Он мысленно усмехнулся. Обычно подобные вопросы мало занимали его — не она первая, не она последняя, кто жаждет заработать лёгкие деньги. Но почему-то сейчас они казались такими естественными, правильными, что он невольно почувствовал интерес к юной проститутке.

Она выглядела нелепо в комнате с бордовыми шторами и фресками, изображающими все радости плотской любви. Вряд ли девчонка сама согласилась на эту грязную работенку.

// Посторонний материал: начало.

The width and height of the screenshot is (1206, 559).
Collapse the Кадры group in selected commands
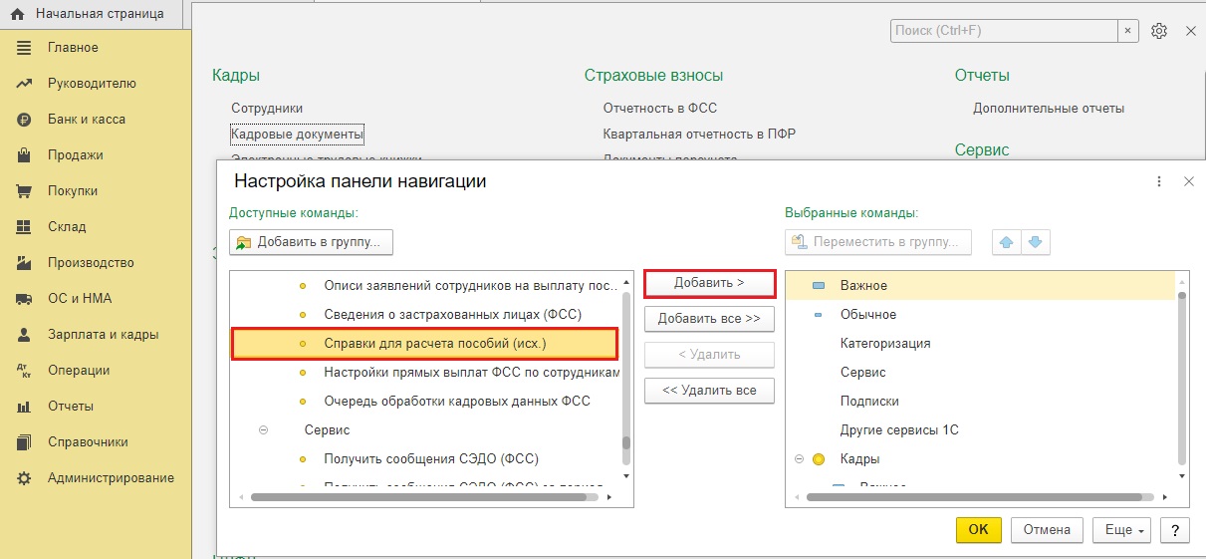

Скорее какой-нибудь папаша-забулдыга решил продать дочь, тем самым одновременно убив двух зайцев: избавившись от голодного рта в семействе и получив постоянный доход на очередное пойло.

— Подойди ближе. Не бойся.

Голос звучал вкрадчиво, мягко, подобно вежливой просьбе, а не приказу. Завороженная им, девушка шагнула в пятно света. Тоненькая и миниатюрная, с копной рыжих волос, струящихся по плечам, она напоминала одну из свечей, что наполняли комнату своим неровным светом. Медовые глаза подёрнулись пеленой дурмана, накрашенные губы приоткрылись, словно она хотела о чём-то спросить, но забыла. На бледных щеках играл пурпурный румянец — предвестник скорой смерти.

За окном собирались тучи, поднимался ветер, а сквозь стены пробивалась веселая музыка и хохот гостей борделя. Шум злил, раздражал въедливостью, как жужжание мухи на тихом берегу реки.